Wednesday 24 April 2019


ARKADI KREMER (August 25, 1865-September 20, 1935)
            With a Jewish given name of Arn, he was born in Sventsian (now Švenčionys), Vilna region.  He was one of the principal founders of the Bund.  He spent time in prison for revolutionary work.  He studied in Switzerland, Germany, England, and France where in 1914 he graduated from the Toulouse Electrotechnical Institute as an engineer.  He wrote little in Yiddish, aside from several articles—memoirs in Bundist publications in Poland: Arbeter-luekh (Labor calendar) (Warsaw, 1922), Unzer gedank (Our idea) (Vilna 13, 1923), Naye folkstsaytung (New people’s newspaper) (Warsaw 237, 1927; 356, 1932; 353, 1937), and Unzer tsayt (Our time) (Warsaw 2, 1928).  Kremer’s popular Russian pamphlet Ob agitatsii (On agitation) (1893) also appeared in Yiddish.  His lithographed works on electrical technology, alternating current, and direct current were published in Vilna (1925, 1927, 1928-1931, 1934, 1936).  He died in Vilna.

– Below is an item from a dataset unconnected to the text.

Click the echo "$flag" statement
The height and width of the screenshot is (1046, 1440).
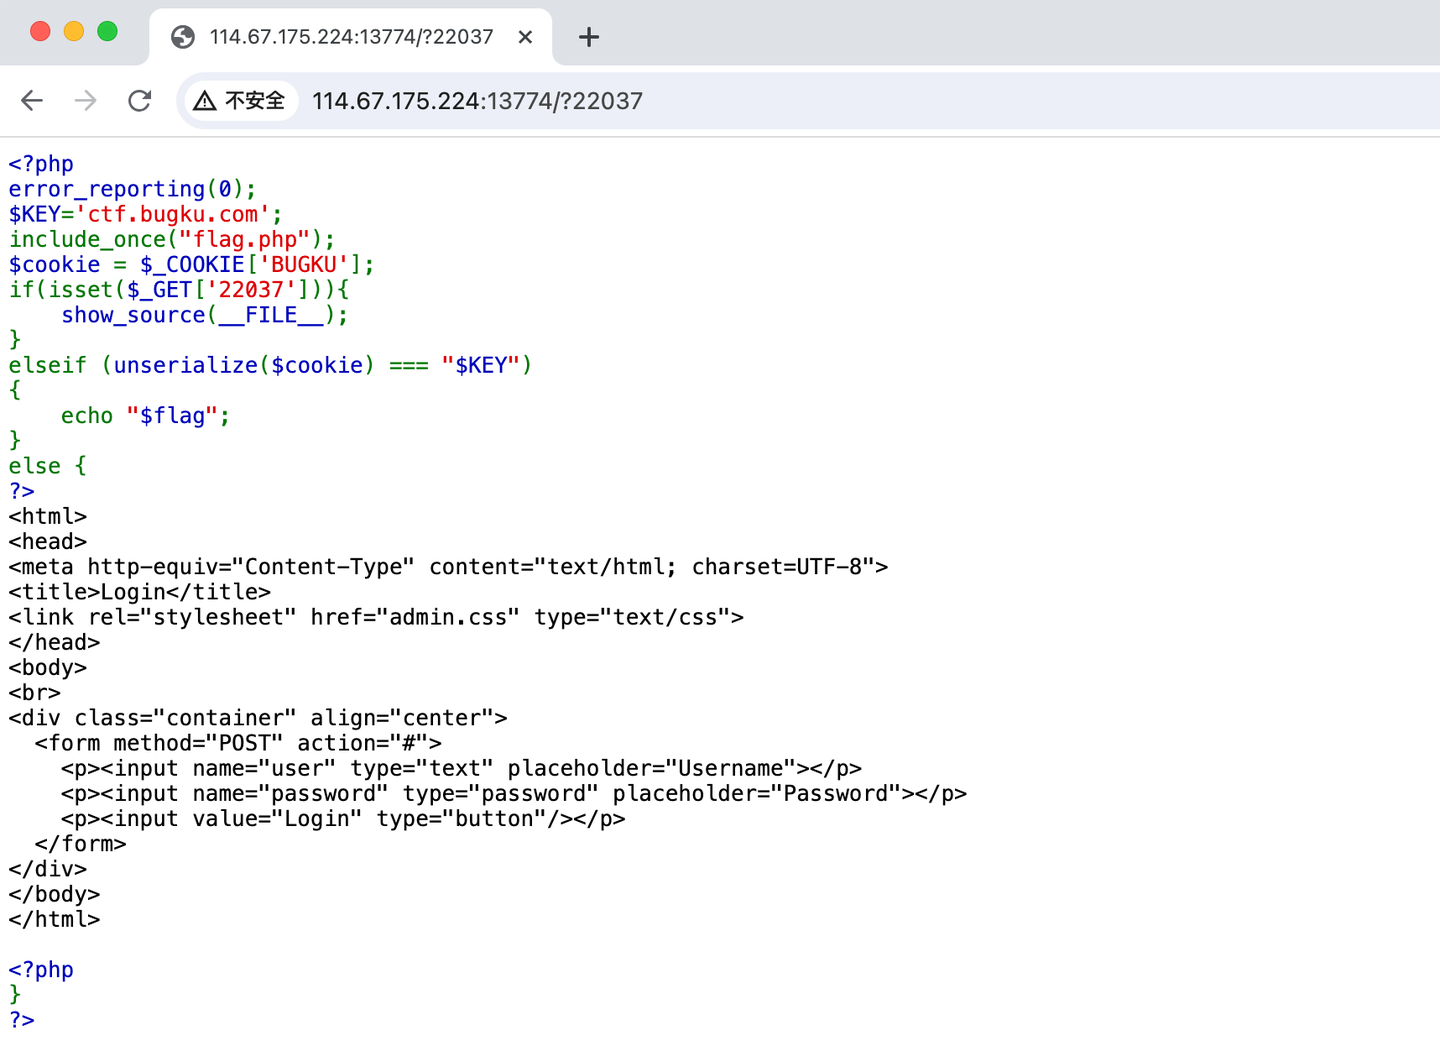tap(145, 415)
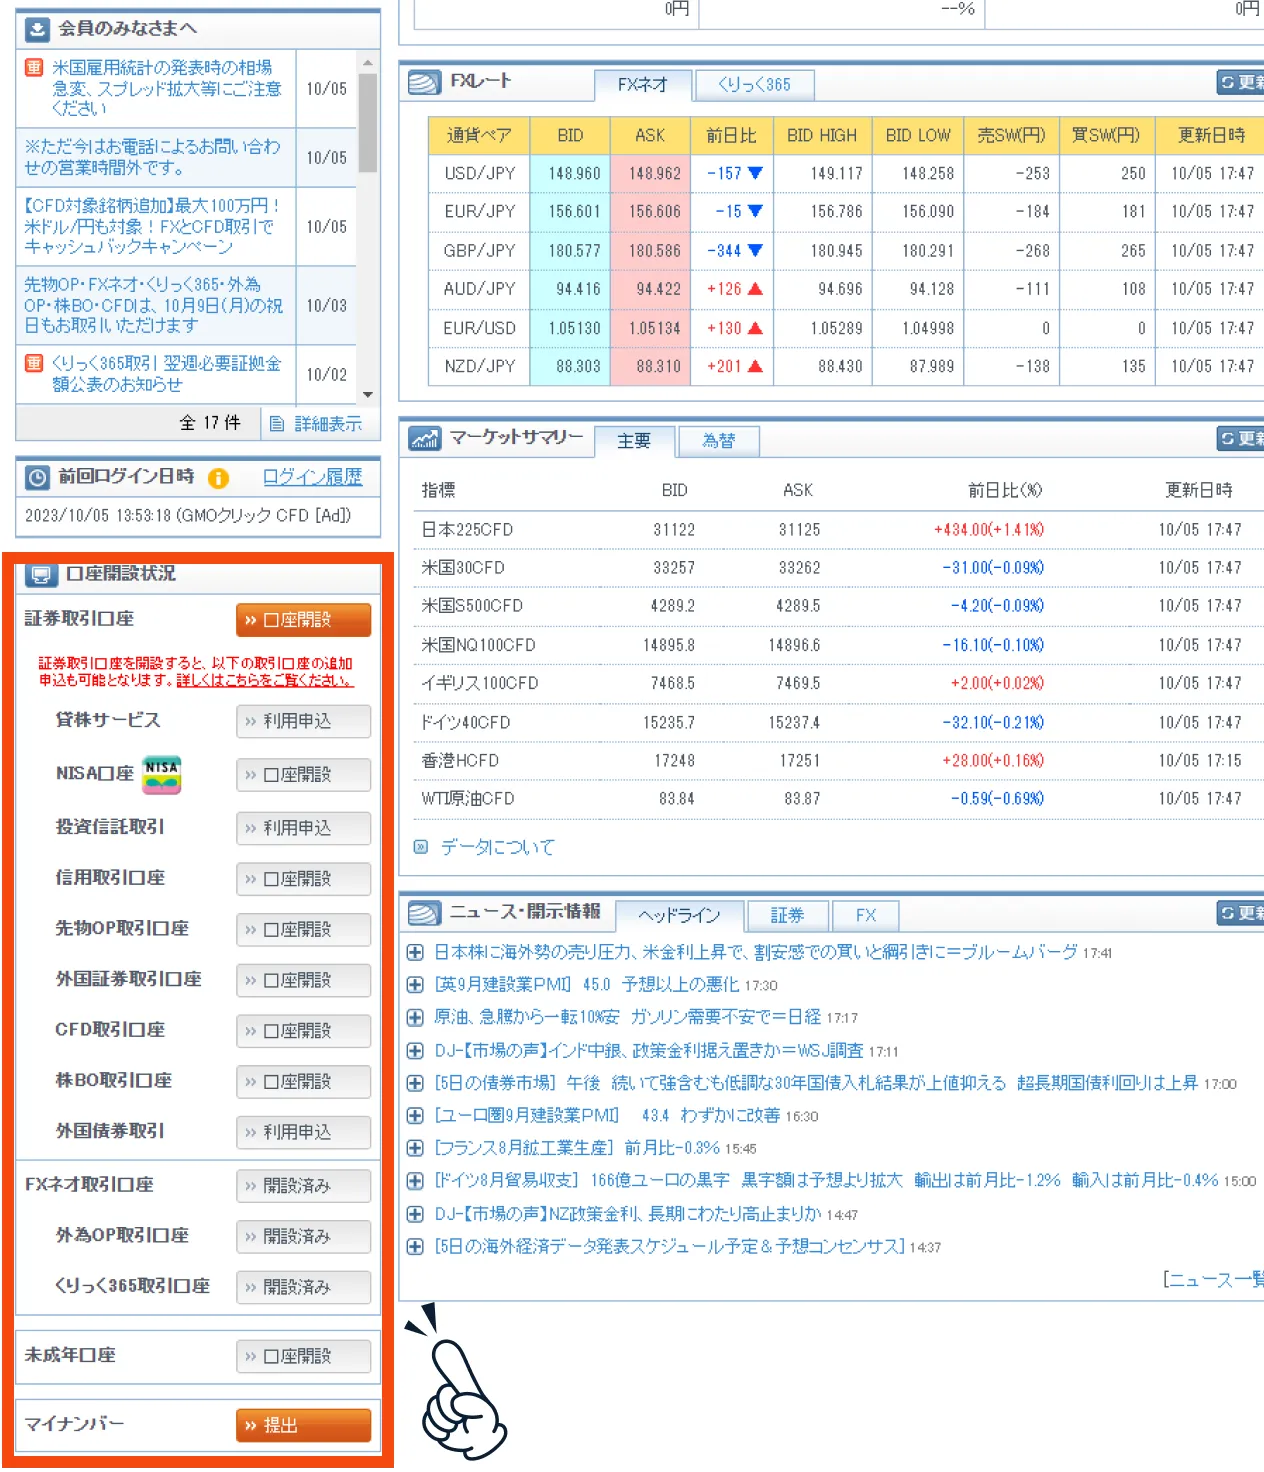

Sources: Zalmen Reyzen, Leksikon, vol. 3; John Mill, Pyonern un boyer (Pioneers and builders) (New York: Veker, 1946), pp. 88-93, 257-60; Nokhum Bukhbinder, Di geshikhte fun der yidisher arbeter-bavegung in rusland, loyt nit-gedrukte arkhiṿ-materyaln (The history of the Jewish labor movement in Russia, according to unpublished archival materials) (Vilna, 1939), pp. 50-132; Arkadi, zamlbukh tsum ondenk fun grinder fun “bund”arkadi kremer, 1865–1935 (Arkadi, anthology to the memory of the founder of the Bund, Arkadi Kremer, 1885-1935) (Vilna, 1939; New York reprint, 1942); Avrom Liessin, Zikhroynes un bilder (Memories and images) (New York: L. M. Shteyn Folks-biblyotek, 1954), pp. 265-71.